§ **ASSIGNMENT**: The word "chevron" marks the lines to keep; find each one in the data and copy it.

Collected data entries

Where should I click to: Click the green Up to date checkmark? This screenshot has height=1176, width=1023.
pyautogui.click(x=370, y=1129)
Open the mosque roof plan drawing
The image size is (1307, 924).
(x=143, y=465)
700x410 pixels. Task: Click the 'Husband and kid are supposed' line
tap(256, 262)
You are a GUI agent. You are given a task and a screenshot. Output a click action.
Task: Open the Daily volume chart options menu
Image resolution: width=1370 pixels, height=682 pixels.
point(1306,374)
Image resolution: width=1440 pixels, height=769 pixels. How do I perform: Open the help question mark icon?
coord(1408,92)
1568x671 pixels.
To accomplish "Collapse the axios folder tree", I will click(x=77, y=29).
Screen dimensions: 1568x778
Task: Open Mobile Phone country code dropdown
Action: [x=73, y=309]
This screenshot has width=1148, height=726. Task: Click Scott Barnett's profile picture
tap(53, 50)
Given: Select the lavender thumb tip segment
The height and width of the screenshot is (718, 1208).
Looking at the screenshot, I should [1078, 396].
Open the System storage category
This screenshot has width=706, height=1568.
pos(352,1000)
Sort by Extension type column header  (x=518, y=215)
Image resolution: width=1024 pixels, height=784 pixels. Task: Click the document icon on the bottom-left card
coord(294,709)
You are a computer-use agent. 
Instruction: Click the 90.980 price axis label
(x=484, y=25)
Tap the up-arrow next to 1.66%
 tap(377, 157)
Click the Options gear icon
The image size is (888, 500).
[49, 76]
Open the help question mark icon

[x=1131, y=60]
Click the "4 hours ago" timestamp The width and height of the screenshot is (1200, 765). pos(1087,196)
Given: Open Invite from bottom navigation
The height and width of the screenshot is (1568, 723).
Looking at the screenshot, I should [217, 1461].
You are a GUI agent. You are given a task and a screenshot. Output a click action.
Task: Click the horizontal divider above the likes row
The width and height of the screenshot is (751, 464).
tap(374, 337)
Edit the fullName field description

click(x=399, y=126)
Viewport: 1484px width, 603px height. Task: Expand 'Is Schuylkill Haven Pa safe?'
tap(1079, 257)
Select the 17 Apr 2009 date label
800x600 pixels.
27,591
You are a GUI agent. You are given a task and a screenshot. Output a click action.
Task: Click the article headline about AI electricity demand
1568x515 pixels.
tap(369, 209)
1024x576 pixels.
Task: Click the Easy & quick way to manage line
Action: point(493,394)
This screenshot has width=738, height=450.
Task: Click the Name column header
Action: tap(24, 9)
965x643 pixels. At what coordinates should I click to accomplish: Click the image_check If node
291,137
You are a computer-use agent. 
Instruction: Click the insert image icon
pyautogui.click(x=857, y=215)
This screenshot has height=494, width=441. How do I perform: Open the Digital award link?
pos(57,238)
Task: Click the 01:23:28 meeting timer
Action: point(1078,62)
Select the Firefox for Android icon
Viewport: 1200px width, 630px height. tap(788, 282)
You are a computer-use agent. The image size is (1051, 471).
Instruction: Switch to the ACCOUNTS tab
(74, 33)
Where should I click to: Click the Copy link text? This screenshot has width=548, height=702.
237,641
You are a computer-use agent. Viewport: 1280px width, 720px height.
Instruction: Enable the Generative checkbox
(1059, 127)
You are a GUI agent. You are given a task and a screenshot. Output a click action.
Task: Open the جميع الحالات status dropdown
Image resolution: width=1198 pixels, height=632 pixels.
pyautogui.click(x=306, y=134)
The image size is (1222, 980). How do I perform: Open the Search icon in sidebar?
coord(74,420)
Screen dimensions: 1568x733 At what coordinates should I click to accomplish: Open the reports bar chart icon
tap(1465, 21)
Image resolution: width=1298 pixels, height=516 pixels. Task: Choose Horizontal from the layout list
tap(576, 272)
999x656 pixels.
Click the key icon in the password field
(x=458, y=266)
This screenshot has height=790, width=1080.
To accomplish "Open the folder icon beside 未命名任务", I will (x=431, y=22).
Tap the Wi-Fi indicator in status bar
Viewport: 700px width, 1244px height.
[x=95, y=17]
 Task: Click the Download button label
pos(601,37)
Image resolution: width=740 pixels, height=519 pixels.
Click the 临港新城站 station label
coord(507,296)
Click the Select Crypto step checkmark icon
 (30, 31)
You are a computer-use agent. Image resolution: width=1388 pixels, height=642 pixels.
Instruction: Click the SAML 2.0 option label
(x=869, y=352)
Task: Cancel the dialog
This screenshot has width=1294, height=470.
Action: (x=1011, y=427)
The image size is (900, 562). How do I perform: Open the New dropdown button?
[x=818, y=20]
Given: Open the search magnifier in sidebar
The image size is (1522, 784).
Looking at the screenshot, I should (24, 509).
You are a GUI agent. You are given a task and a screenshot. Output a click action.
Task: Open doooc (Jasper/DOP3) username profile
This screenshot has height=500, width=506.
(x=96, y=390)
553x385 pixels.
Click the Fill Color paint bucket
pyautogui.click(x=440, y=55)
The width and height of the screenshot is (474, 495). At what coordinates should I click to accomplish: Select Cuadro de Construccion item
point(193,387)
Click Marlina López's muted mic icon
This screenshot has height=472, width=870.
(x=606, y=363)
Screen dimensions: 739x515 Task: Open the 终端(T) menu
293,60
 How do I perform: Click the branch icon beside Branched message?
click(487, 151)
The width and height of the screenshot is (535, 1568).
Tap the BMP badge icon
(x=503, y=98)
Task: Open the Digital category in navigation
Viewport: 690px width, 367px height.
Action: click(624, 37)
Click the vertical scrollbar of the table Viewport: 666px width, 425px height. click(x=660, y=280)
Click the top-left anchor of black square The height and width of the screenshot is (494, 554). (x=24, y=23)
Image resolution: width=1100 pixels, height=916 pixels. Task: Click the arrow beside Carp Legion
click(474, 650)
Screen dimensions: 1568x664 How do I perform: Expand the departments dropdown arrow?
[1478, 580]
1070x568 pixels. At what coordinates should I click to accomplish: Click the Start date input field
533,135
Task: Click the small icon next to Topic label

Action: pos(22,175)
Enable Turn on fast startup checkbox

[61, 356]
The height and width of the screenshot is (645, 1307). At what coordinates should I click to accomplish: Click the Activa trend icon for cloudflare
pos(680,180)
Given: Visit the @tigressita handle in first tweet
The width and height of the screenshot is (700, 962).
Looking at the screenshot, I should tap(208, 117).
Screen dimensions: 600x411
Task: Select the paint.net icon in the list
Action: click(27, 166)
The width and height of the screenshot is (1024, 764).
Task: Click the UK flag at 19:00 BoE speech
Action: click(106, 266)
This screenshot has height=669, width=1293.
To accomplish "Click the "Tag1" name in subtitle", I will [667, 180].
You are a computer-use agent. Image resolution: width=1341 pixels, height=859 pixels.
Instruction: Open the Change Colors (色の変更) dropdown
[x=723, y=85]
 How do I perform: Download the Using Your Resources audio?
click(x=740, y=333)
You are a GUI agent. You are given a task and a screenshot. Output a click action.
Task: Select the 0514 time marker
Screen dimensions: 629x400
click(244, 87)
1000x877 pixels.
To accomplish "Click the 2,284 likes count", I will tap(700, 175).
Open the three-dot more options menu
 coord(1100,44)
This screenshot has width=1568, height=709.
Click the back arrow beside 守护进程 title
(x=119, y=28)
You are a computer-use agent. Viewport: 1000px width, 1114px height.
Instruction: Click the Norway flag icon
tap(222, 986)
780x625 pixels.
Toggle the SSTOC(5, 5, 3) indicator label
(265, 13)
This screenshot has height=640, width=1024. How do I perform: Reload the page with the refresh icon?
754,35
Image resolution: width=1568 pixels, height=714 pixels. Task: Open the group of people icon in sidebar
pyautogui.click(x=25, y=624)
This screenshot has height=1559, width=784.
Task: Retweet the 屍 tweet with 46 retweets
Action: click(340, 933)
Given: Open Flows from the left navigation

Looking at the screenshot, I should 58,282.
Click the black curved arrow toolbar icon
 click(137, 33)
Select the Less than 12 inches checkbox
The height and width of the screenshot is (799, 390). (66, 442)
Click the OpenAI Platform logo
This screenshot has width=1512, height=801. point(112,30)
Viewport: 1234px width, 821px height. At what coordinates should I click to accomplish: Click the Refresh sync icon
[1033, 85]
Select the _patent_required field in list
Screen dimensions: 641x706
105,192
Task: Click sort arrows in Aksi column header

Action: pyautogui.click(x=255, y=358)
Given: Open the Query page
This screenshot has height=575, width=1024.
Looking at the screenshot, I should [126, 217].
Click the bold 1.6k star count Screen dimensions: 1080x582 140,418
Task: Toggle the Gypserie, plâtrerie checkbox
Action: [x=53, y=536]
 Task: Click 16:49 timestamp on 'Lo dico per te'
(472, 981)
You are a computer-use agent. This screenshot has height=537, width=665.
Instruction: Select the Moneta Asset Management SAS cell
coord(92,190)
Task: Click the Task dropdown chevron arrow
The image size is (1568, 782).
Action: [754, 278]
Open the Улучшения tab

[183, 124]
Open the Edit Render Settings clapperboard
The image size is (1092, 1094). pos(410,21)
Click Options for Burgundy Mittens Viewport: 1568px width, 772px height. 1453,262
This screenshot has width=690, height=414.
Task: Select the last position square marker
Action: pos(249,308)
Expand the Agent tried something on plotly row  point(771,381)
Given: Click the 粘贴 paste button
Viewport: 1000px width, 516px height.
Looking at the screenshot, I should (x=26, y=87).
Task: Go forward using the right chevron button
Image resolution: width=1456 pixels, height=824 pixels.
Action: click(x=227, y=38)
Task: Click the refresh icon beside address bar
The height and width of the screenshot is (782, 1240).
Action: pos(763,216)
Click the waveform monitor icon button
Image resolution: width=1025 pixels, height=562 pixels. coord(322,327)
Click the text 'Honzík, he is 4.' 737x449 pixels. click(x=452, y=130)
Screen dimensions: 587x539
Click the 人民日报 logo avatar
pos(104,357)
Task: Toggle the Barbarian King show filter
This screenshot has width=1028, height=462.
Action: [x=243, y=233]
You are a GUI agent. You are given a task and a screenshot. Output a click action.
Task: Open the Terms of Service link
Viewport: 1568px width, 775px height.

§ **YOUR SOLUTION**:
Task: Click the Task dropdown chevron arrow
Task: Go forward using the right chevron button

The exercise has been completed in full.